Bir gazeteci de bir doktor da yargılanabilir. Ama ne için? İnsanlığa karşı işlenen suçlar için. Adam öldüremezsiniz, işkence yapamazsınız. Tecavüz, hırsızlık vs gibi suçları işlemedikçe yargılanamazsınız. Fikirler için yargılanırsanız bu mesleğinizi yapmanızı engeller. Devlet hızla yapılanıyor. Bir de olağanüstü olmayan zaman hayatımızda hiç oldu mu diye düşünmemiz gerekiyor. Gazeteciler bir araya geldiğimizde şunu tartışıyoruz: Bir Avrupalı gazeteci için takvim ve mevsim uzun uzun yaşanıyor oysa biz Türk gazeteciler her gün tarihi yeniden yazıyoruz. Dün apoletli ve haki kıyafetli bir bakan gördük. Bu bakanın yöneteceği genelkurmay başbakana bağlıydı, o başbakan ortadan kalktı. Milli Savunma'ya bağlandı. Yakın tarihteki en büyük tartışmaları bununla izledik. Mecliste OHAL'in olağan hale getirilmesi sıra kapaklarına vurulmasıyla protesto edilebilir. 3 ay için başlamıştı OHAL. O zaman hem başbakan hem de turizm bakanı ağzından 15 günde bitiririz bile denmişti. 2 yıl sonra kaldırıyor, tahribatlar ortada. Ama OHAL kalıcılaştı.

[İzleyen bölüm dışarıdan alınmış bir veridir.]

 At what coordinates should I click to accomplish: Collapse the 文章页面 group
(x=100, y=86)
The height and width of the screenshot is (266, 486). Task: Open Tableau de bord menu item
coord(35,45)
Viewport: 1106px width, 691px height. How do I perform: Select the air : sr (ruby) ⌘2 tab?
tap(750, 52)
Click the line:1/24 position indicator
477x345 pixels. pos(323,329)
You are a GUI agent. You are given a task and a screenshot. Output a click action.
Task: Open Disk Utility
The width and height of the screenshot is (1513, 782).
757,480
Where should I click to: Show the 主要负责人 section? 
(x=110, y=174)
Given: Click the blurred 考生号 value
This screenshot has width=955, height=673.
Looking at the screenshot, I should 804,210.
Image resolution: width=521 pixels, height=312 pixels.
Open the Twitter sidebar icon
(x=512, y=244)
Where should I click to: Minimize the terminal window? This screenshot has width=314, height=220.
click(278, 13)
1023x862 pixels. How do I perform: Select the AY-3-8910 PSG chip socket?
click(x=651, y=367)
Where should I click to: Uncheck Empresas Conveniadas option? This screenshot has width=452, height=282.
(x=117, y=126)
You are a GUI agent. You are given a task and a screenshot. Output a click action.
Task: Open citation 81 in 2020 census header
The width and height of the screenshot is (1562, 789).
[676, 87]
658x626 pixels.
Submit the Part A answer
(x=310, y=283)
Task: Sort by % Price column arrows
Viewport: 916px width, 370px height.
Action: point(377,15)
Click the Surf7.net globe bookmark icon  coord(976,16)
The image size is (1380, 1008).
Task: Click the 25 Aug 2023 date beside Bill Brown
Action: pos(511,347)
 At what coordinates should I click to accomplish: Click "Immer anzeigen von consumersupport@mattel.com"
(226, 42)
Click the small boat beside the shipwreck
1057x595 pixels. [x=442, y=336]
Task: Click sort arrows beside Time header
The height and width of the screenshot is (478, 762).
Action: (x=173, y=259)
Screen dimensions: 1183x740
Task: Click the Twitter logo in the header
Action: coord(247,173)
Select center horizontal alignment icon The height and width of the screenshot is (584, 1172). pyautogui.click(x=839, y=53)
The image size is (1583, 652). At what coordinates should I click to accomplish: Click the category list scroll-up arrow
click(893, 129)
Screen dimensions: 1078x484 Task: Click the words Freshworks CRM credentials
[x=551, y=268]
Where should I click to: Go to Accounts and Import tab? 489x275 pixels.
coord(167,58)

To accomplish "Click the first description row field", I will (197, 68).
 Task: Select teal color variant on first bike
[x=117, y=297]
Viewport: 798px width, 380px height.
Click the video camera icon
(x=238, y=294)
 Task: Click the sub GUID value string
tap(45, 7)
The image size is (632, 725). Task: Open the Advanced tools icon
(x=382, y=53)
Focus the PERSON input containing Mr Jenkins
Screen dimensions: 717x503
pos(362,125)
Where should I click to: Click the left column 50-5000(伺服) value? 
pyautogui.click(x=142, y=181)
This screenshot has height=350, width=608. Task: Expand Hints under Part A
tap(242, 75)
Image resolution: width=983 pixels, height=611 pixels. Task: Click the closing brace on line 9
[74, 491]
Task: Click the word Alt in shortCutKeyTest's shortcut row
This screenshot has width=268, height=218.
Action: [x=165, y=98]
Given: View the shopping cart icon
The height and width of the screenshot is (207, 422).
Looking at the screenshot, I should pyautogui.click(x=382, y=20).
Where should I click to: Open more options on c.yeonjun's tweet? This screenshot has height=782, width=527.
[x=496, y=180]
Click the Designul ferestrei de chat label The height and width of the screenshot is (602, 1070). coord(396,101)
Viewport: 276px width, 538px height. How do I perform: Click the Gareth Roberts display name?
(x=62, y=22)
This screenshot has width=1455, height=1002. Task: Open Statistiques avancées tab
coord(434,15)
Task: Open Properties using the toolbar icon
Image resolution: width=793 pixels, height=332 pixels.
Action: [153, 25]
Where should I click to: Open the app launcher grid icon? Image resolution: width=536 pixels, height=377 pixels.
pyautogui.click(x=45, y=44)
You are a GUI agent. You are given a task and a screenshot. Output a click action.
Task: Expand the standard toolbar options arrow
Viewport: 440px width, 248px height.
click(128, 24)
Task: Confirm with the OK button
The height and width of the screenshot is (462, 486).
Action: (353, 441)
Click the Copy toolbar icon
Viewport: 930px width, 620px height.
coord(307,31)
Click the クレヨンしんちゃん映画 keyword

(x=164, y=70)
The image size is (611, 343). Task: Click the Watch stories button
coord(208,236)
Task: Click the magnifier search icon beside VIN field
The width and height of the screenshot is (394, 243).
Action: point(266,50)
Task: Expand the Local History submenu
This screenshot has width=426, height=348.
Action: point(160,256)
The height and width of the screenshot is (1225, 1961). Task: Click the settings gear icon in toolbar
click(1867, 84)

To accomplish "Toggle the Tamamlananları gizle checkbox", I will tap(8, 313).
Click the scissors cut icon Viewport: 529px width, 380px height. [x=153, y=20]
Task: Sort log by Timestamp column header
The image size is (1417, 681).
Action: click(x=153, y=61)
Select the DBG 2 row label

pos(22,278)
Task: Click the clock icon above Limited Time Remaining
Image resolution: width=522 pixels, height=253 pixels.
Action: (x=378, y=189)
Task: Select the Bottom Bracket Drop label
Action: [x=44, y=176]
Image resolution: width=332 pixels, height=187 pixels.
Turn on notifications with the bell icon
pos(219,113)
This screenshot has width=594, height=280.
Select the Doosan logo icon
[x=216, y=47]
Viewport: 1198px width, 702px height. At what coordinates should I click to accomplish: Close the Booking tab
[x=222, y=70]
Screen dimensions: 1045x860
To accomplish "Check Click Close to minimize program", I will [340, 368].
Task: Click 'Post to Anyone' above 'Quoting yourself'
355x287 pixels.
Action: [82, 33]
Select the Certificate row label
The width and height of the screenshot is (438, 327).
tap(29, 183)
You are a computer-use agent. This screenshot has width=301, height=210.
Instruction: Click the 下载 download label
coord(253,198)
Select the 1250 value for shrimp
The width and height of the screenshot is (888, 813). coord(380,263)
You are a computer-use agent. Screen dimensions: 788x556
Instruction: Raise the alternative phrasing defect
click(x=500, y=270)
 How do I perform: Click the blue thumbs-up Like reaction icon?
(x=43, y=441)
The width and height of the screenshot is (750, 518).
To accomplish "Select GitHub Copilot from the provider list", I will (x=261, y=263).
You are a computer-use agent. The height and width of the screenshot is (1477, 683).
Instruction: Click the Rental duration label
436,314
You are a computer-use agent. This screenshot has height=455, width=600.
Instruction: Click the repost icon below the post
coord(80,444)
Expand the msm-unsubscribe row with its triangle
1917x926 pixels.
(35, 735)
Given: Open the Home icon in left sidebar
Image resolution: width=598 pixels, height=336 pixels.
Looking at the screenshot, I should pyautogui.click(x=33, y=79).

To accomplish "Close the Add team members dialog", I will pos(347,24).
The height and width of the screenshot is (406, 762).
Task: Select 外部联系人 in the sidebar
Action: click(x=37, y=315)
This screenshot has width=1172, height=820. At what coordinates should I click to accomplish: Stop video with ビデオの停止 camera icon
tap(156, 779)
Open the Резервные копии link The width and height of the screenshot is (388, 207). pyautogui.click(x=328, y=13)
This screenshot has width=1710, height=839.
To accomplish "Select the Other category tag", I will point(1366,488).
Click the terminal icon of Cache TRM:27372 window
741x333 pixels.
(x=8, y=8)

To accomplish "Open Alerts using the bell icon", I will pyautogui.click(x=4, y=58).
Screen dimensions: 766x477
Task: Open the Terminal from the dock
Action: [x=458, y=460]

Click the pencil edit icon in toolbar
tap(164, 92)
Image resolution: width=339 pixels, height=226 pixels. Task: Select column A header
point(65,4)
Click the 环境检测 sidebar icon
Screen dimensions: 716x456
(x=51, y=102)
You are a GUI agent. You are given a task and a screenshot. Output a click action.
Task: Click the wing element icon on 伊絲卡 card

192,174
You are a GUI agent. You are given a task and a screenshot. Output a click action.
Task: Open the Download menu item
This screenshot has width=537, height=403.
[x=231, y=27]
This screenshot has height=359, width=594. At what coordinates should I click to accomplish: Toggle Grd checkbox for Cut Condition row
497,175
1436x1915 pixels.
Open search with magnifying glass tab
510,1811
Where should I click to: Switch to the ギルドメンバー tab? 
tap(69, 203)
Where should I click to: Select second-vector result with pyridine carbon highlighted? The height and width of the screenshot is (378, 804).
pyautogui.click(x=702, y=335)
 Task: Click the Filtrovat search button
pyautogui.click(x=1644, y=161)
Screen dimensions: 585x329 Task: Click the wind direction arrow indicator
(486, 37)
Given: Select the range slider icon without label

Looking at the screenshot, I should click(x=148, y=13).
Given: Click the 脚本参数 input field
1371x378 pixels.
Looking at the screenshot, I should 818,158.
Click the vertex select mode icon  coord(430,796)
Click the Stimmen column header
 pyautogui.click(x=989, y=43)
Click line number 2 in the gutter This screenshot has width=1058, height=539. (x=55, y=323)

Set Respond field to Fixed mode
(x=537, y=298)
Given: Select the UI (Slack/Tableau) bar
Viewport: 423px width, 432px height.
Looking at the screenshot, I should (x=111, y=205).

OHAL, hem hukuki hem toplumsal hayatımıza yayılmış bir tecrübe ve davranış biçimi haline geldi. Şimdi kaldıracağız ama cumhurbaşkanına meclisin elinden asla alamayacağı sert kararname mekanizmaları veriyoruz. Sokaktaki insan asla elindeki özgürlük haklarını iktidara bırakmak istemez Avrupa'da. Ama bizde çok ciddi bir biçimde sahip çıkılan bir şey değil. Biz haklarına sahip çıkan bir halk değiliz. Her darbe herkesin hayatı için saldırıdır. Sokağa çıkmak gerekir. 15 Temmuz'da bizim halkımız onurlu bir sınav verdi. Peki artık olağanüstü bir durum yoksa cumhurbaşkanı neden OHAL'i kaldırıyor ve buna yönelik kanunlar getiriyor? Ekonomistler ekonominin düzelmesi için özgürlük ortamı gerekiyor diyor ki ortadan kaldırılması gereken özgürlük kısıtlayıcı şey de zaten OHAL."